Alf. Four years ago, Alf. We are looking after him at his house in the suburbs. I saw his face for the first time in over a year. Oh god, Alf and his face and my maternal love for that animal. A tentative greeting. Wondering if he recognizes me. Later, it's all back to normal. I know him and he is still himself, though somewhat subdued. Growing up? Seeing little glimpses of his kitten self. The way he wags his tail, the way he pounces on the red pompom. Seeing one of his food dishes, a ceramic one that I bought in PG from a store in a strip mall, repurposed on their counter as a change dish. I wake up in the morning, and he's not around. I go down to the main floor of the townhouse, and he's not there either. I head down into the basement (jesus this place is huge) and there he is, sleeping on grandpa's bed. Oh, Alf. Push my face into his fluffy stomach, and he licks my forehead a few times in greeting. Stretches and follows me upstairs at a trot. My Alf.
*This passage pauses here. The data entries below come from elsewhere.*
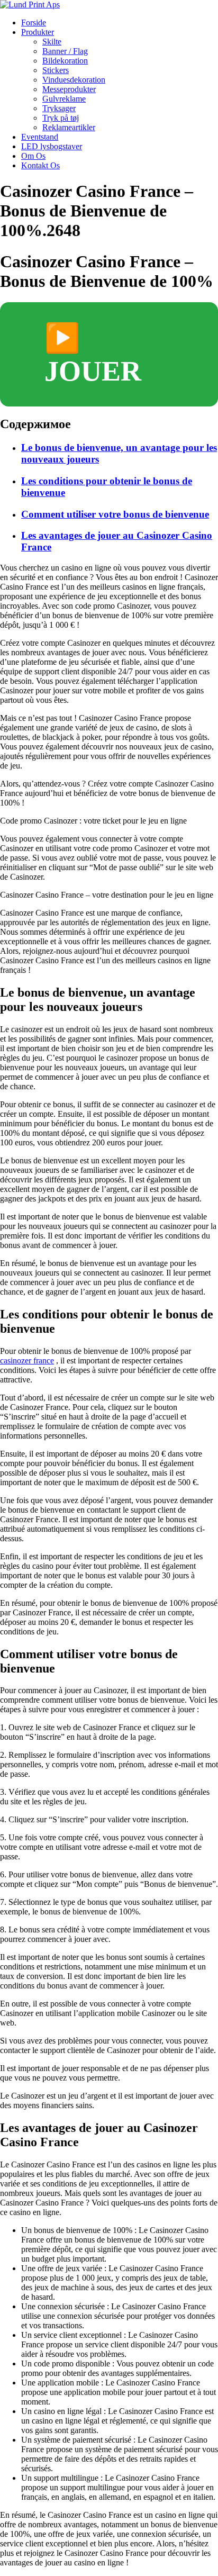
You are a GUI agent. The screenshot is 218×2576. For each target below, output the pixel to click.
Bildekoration (65, 60)
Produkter (37, 32)
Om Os (33, 155)
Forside (33, 22)
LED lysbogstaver (51, 146)
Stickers (55, 70)
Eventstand (39, 136)
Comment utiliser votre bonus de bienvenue (115, 514)
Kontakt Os (40, 165)
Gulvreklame (64, 98)
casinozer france (27, 1360)
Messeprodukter (69, 89)
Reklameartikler (68, 127)
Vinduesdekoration (73, 79)
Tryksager (59, 108)
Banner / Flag (65, 51)
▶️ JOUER (92, 354)
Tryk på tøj (60, 117)
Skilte (51, 41)
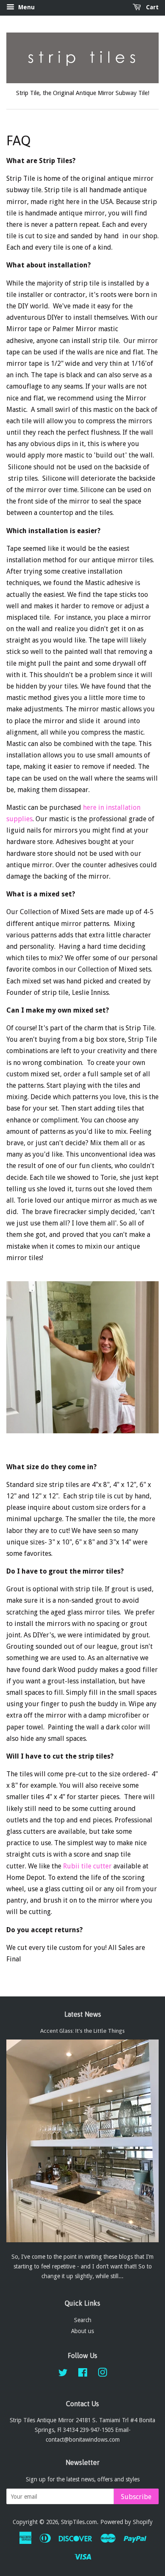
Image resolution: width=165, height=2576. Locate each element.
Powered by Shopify (126, 2522)
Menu (25, 7)
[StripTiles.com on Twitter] (63, 2374)
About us (82, 2331)
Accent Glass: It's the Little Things (82, 2030)
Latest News (82, 2014)
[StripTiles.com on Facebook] (83, 2374)
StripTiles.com (79, 2522)
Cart (151, 7)
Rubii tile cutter (87, 1866)
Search (82, 2320)
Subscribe (136, 2497)
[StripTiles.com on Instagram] (102, 2374)
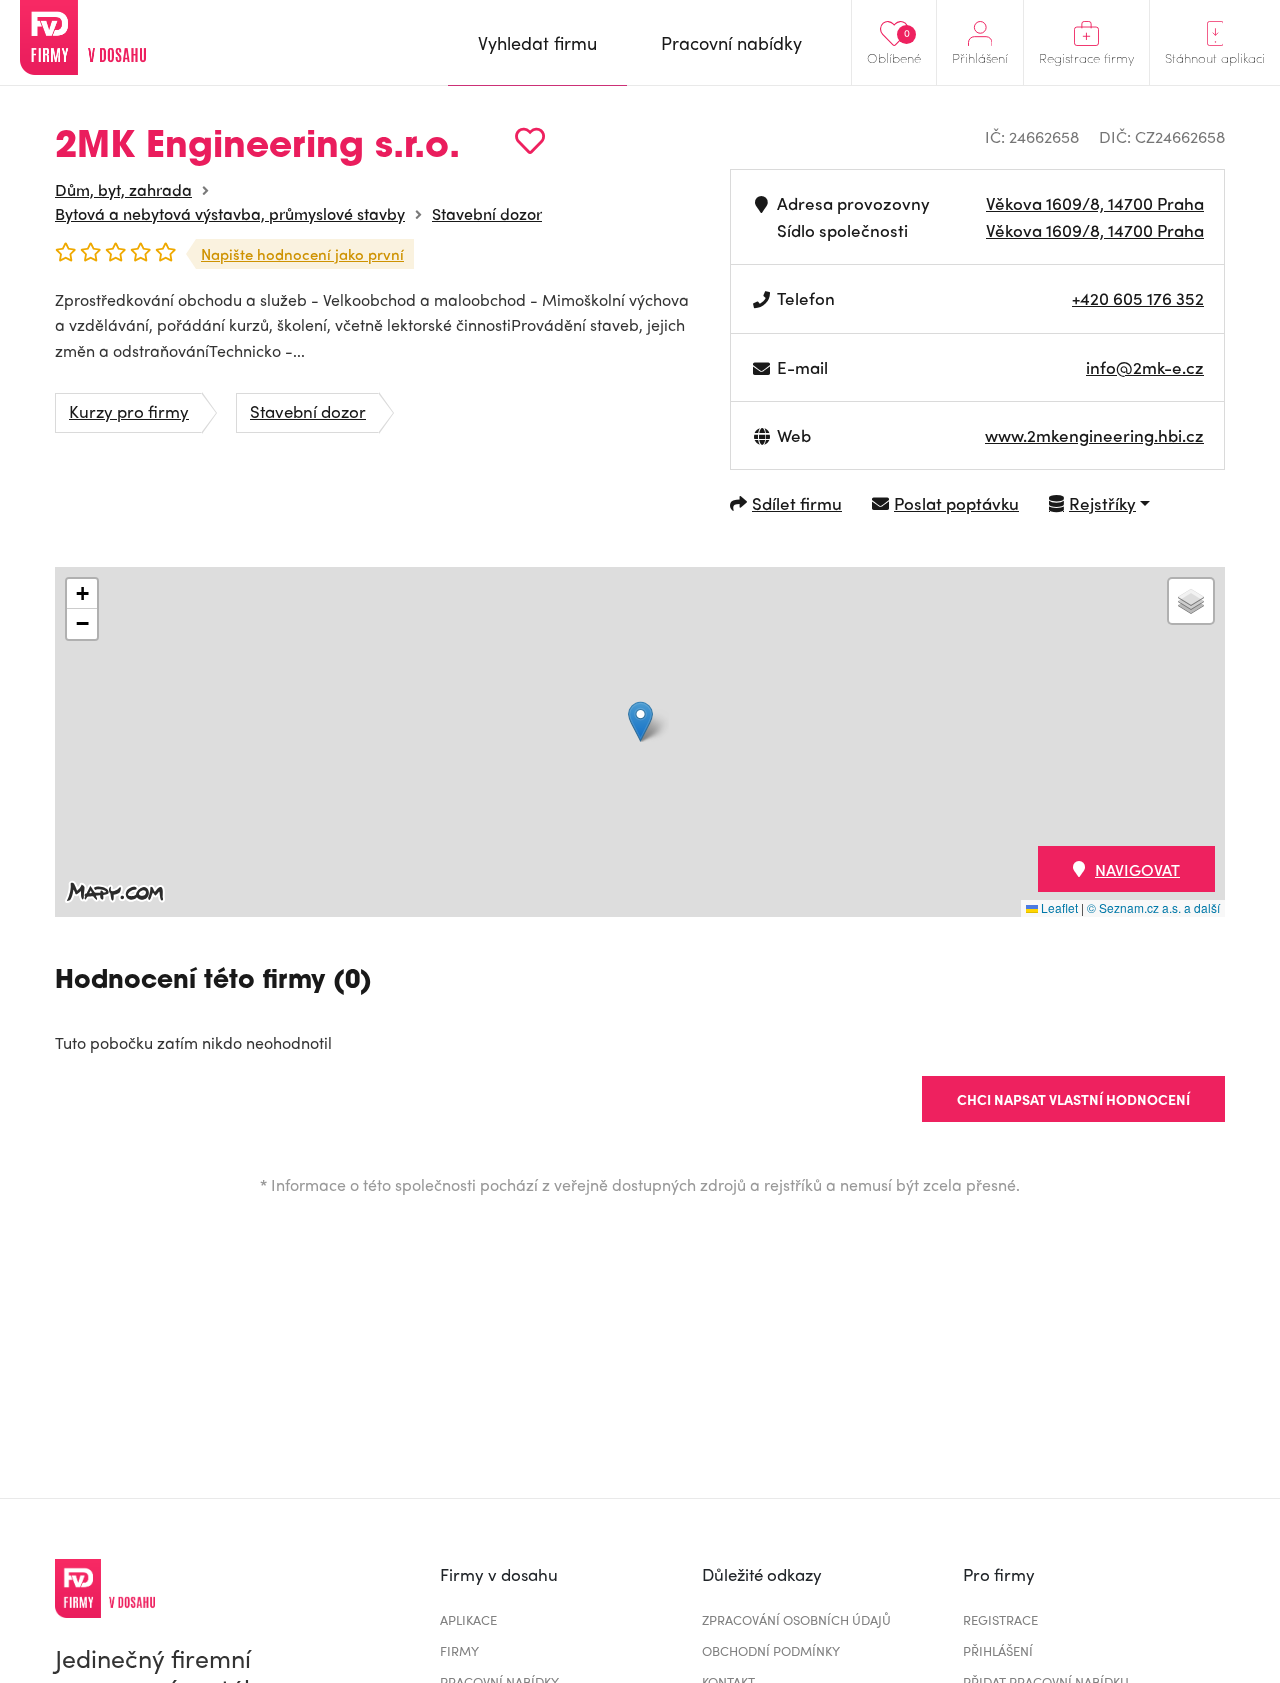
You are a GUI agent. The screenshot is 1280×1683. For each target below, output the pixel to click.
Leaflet (1058, 907)
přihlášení (998, 1650)
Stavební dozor (487, 213)
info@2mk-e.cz (1145, 367)
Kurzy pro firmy (129, 411)
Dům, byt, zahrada (123, 189)
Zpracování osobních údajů (796, 1619)
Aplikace (468, 1619)
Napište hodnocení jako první (302, 254)
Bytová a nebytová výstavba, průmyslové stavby (230, 213)
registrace (1000, 1619)
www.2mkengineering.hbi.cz (1094, 435)
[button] (640, 721)
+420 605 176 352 (1138, 298)
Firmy (459, 1650)
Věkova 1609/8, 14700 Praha (1095, 203)
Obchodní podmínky (771, 1650)
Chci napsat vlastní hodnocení (1073, 1099)
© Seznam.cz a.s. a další (1153, 907)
Staying out here at their townhouse makes me realize a lot of things. How urban I've become. That I don't mind living in a high rise, the convenience of being able to walk to the library, grocery store, hair dresser, pharmacy, post office, liquor store, bus stop, coffee shop (x14), brewery (x3), park, seawall.... everything. How trapped it feels to be in a townhouse complex in the midst of a swath of low density development. I walk up and down the flights of stairs in the townhouse, and I'm already dreading how long it's going to take to vacuum the place before we leave. I used to think that I was not a city person, that I was more suited to something less busy, but I think that the reality is that the suburbs aren't quiet enough. That I could thrive in a truly rural landscape, but if we are to be within a developed area that I'm better suited to high density living. Prince George was a bit different in that there was no traffic. We lived in a standard subdivision, but the subdivision was an island of development in the midst of a rural, forested area, which happened to be a 6 minute drive to downtown. Leaving the townhouse complex this morning, it took me 6 minutes to get onto the main road because there is so much goddamn traffic. Anyhow, Cloverdale is an extreme case of suburban hell here in the Lower Mainland, so I shouldn't be so hard on suburbia.